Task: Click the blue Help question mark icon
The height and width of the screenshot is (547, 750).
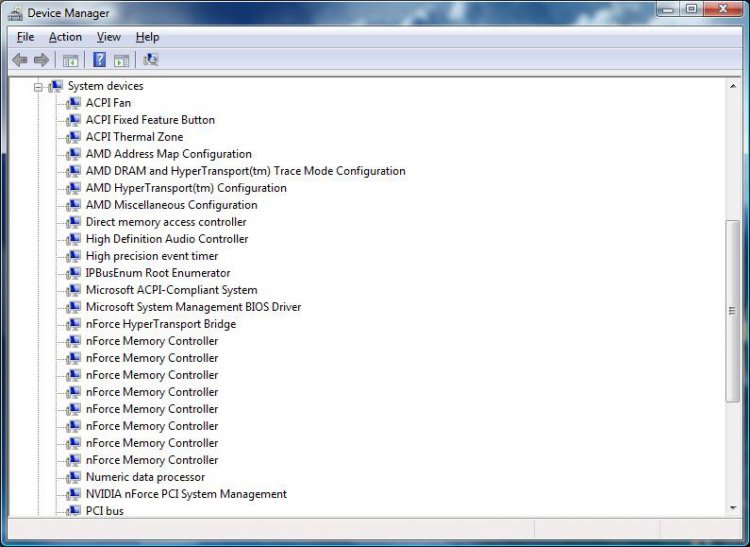Action: [99, 60]
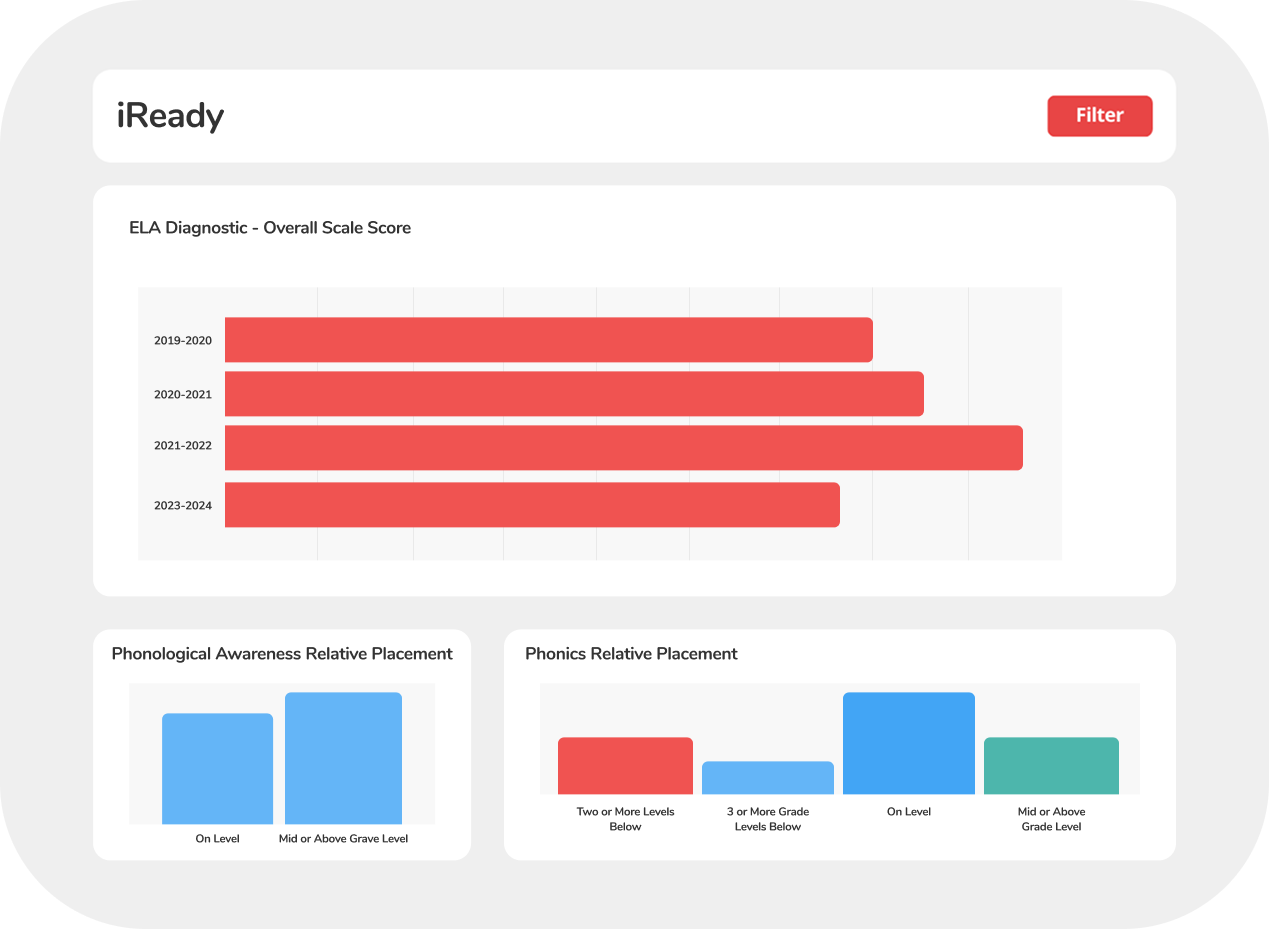1269x929 pixels.
Task: Click the red Filter button
Action: [x=1099, y=116]
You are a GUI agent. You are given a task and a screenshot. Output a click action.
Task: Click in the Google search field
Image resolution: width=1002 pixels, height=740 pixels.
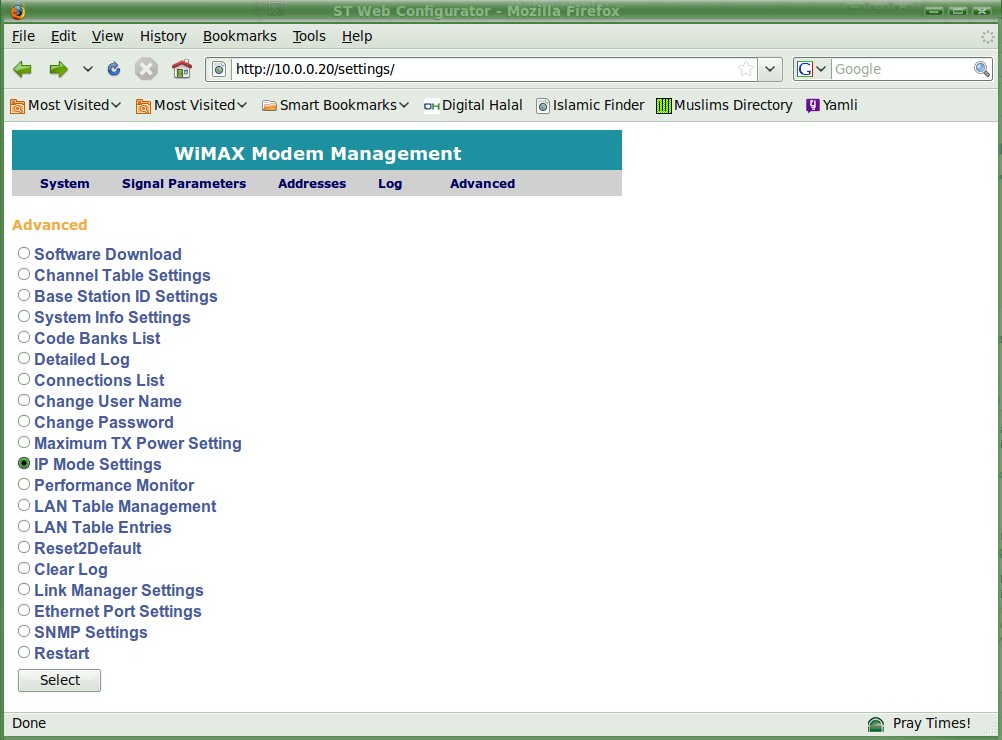click(900, 69)
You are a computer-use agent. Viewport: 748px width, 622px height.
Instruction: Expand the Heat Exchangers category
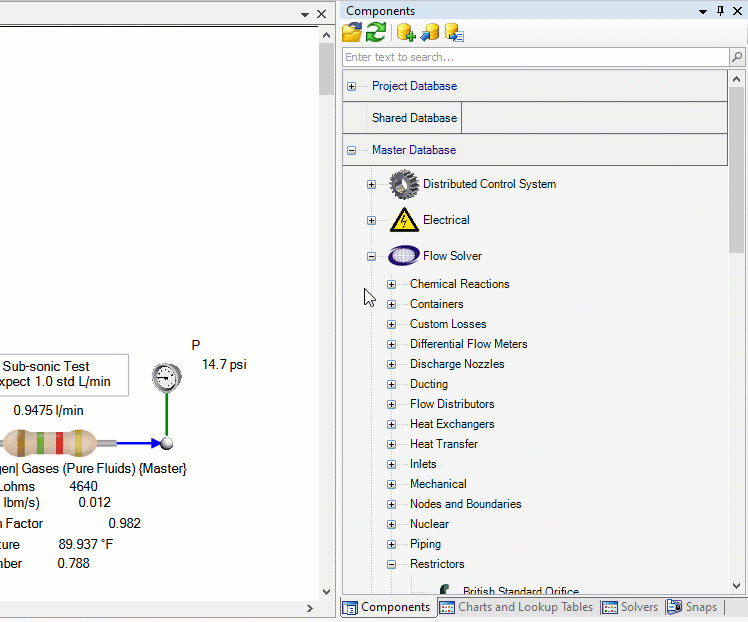coord(392,424)
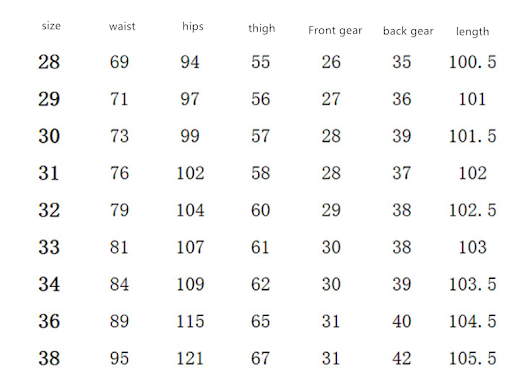Select the 'thigh' column header
Screen dimensions: 512x386
pyautogui.click(x=262, y=28)
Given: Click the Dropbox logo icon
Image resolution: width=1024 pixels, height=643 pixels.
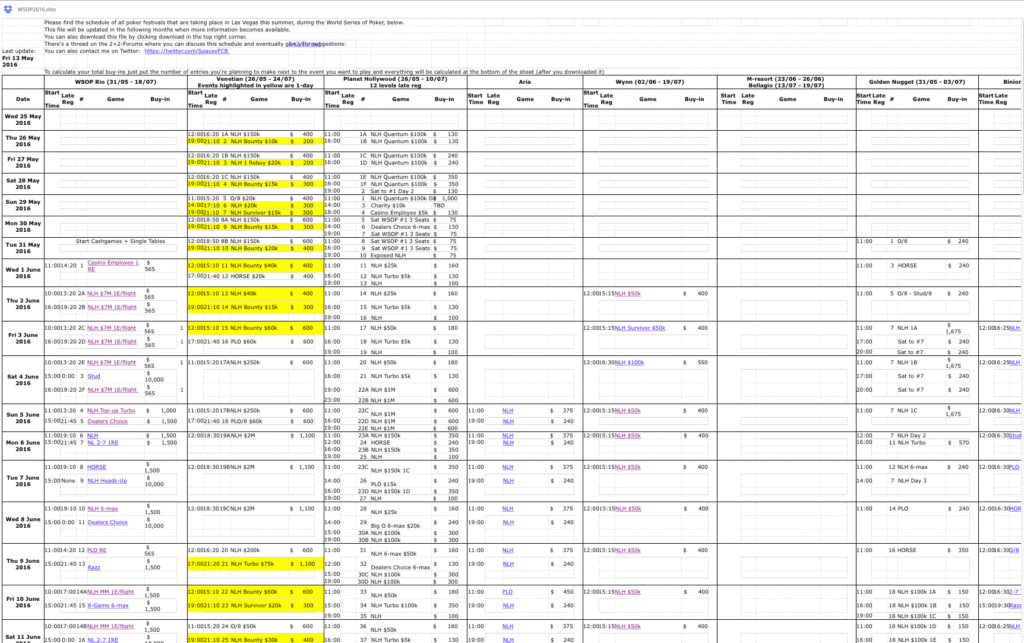Looking at the screenshot, I should point(8,7).
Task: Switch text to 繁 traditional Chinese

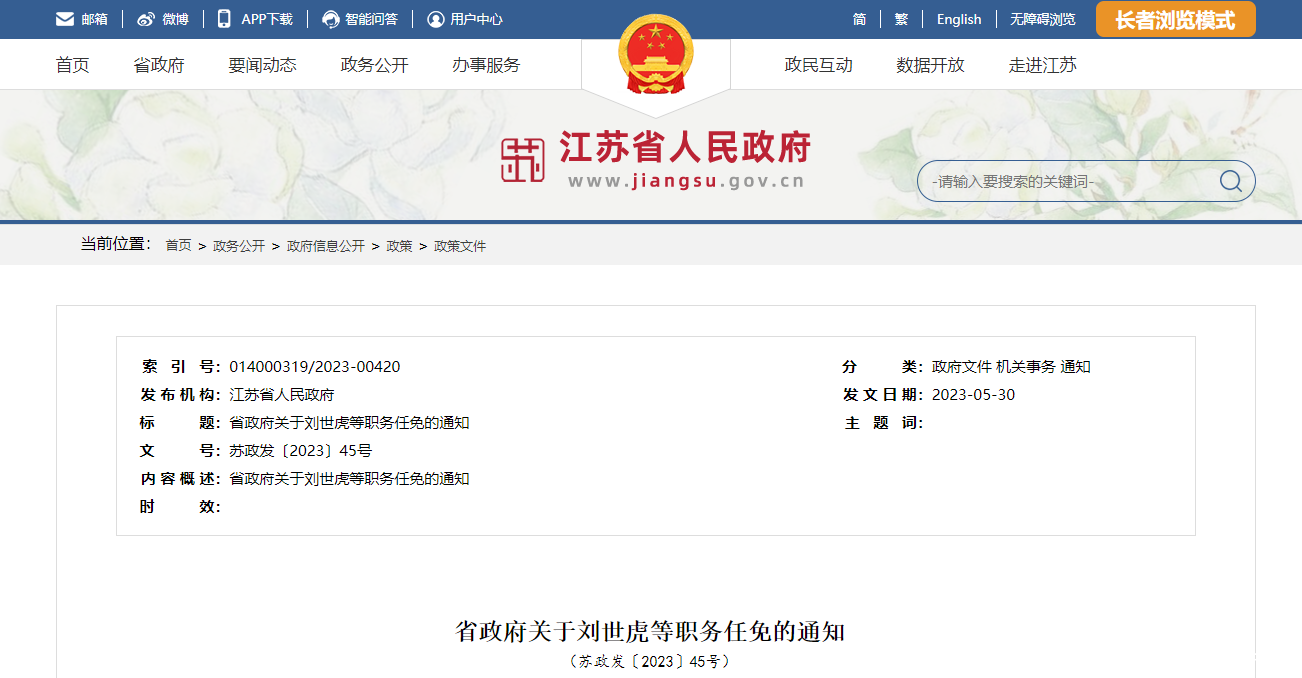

==================================================

§ What you will do: List every line of the records above as a numbered list, skipping blank lines and leaving out the pictures.

§ Result for this exercise:
1. Task: Click the blue Help question mark icon
2. The height and width of the screenshot is (547, 750).
3. Action: [99, 60]
4. 1269x929 pixels.
5. Task: Click the red Filter button
6. Action: [x=1099, y=116]
7. You are a GUI agent. You are given a task and a screenshot. Output a click action.
8. Task: Click in the Google search field
9. Image resolution: width=1002 pixels, height=740 pixels.
10. click(900, 69)
11. You are a computer-use agent. Viewport: 748px width, 622px height.
12. Instruction: Expand the Heat Exchangers category
13. coord(392,424)
14. Select the 'thigh' column header
15. Screen dimensions: 512x386
16. pyautogui.click(x=262, y=28)
17. Given: Click the Dropbox logo icon
18. Image resolution: width=1024 pixels, height=643 pixels.
19. Looking at the screenshot, I should point(8,7).
20. Task: Switch text to 繁 traditional Chinese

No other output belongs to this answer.